There are, of course, topics in which there is considerable disagreement among editors over content. Sometimes this makes it difficult for an entry to converge on a consensus text. There are also instances of malicious vandalism of Wikipedia entries. Wikipedia urges the resolution of disagreement between editors on the basis of open communication and users have written numerous guides and essays offering instruction and advice to this end.16 Most evidence indicates that warring between editors is rare relative to the total number of editors and vast amount of content over which disagreement may arise. Yet, disputes do arise and when the editors fail to resolve the issues themselves, a neutral administrator may be called in to manage the conflict through negotiation, mediation, and arbitration – all processes that emphasize the empowerment of aggrieved parties, consensus, and mutually beneficial outcomes. If disputes remain unresolved, then a series of escalating interventions become available. A dispute may be referred to formal mediation and finally to arbitration. The Arbitration Committee, which was formed in early 2004, is the mechanism of last resort for dispute resolution and is the only body that can impose a decision, including sanctions, against users. The members of the Arbitration Committee are appointed by Jimmy Wales on the basis of advisory elections by the broader Wikipedia community. At this ultimate level of control, the Wikipedia process contains a residual, if nevertheless important, element of undemocratic power.

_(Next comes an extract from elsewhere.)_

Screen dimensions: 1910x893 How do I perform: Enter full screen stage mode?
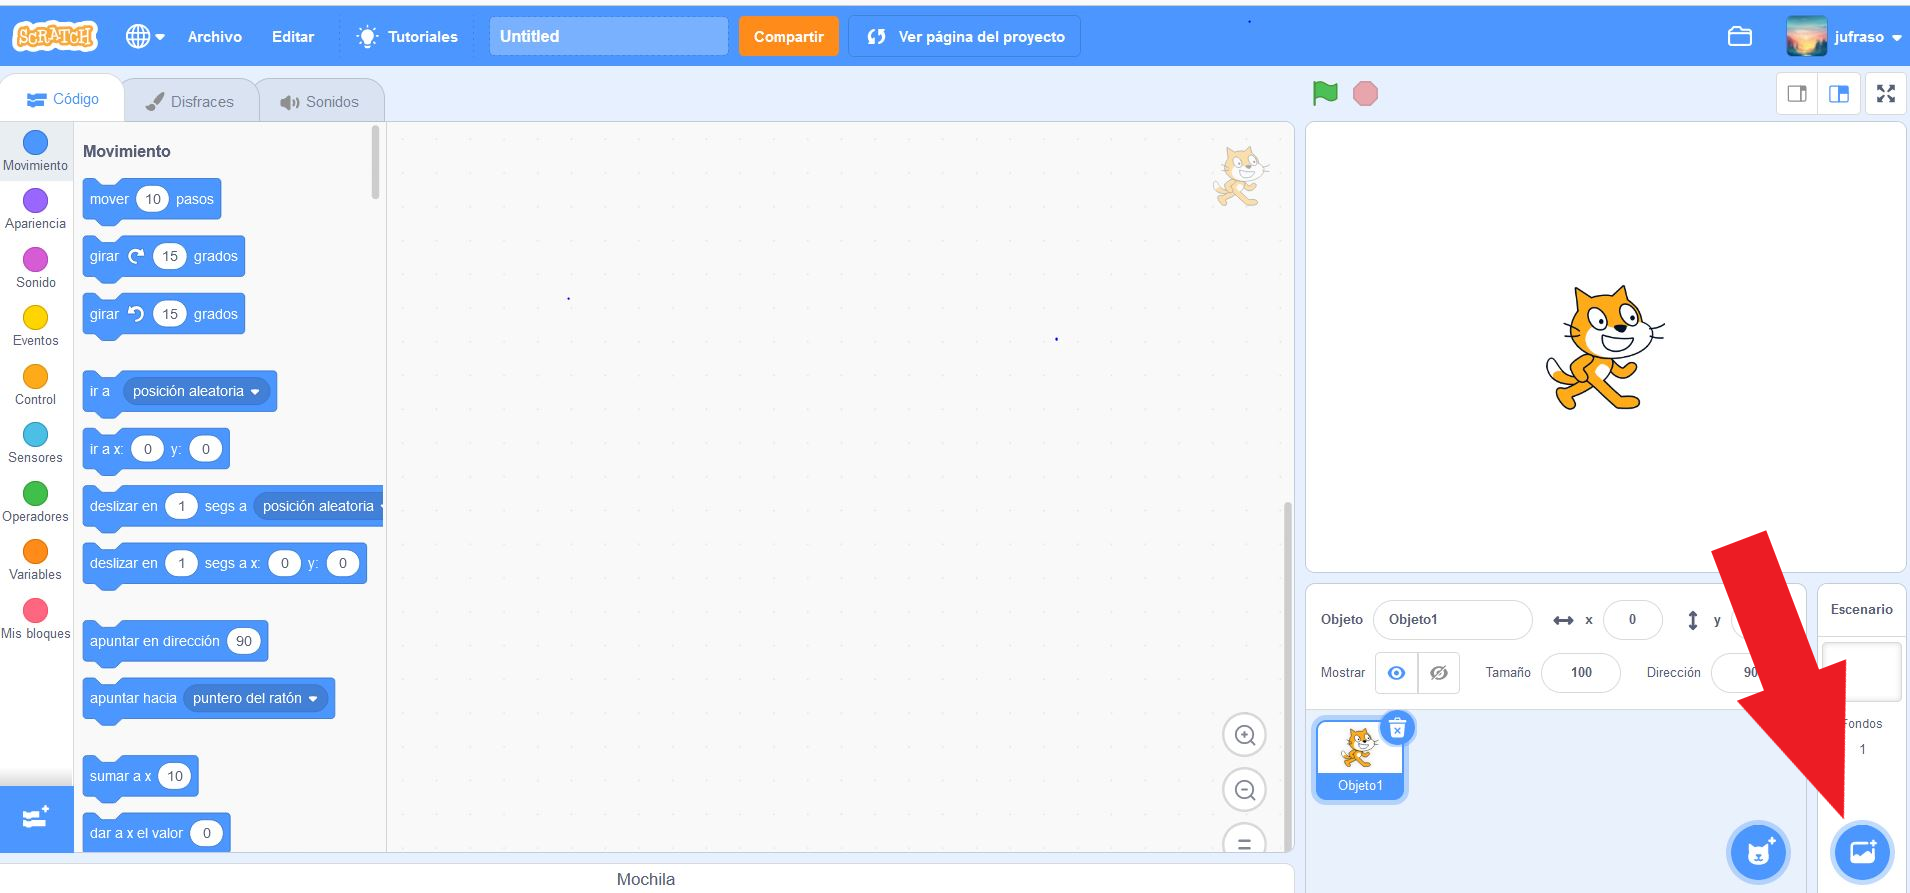click(1885, 94)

Taken together these four characteristics of Wikipedia – nonmarket relations, egalitarian participation, deliberative interactions among contributors, democratic governance and adjudication – conform closely to the normative ideals of radical democratic egalitarianism. What is remarkable is that these principles have underwritten the collaboration of tens of thousands of people across the world in the production of a massive global resource." (http://www.ssc.wisc.edu/~wright/ERU_files/ERU-CHAPTER-7-final.pdf)


Specific Aspects

Three Reasons for Wikipedia's Bureaucracy

By Dariusz Jemielniak:

"There are three main reasons for procedure accrual on Wikipedia. First, the sheer amount of regulation lets more veteran editors use their understanding of the rules as leverage against the less experienced editors. As I describe in my new book, Common Knowledge? An Ethnography of Wikipedia, this way bureaucracy substitutes for the lack of more traditional organizational hierarchy. Experienced editors reinforce their own status by smacking newcomers with their ignorance. This process is strengthened by cryptic lingo, in which phrases such as “del per nom. Fails NPOV, relies on OR, and has a SNOW chance of improving to BLP standards” are not uncommon. (In case you’re not fluent in Wikipedian, that means: “I support the deletion of this article per the arguments of the nominator. The article is not written neutrally, it relies on original research, and does not have any chance of being improved to meet the standards of biographies of living persons.”)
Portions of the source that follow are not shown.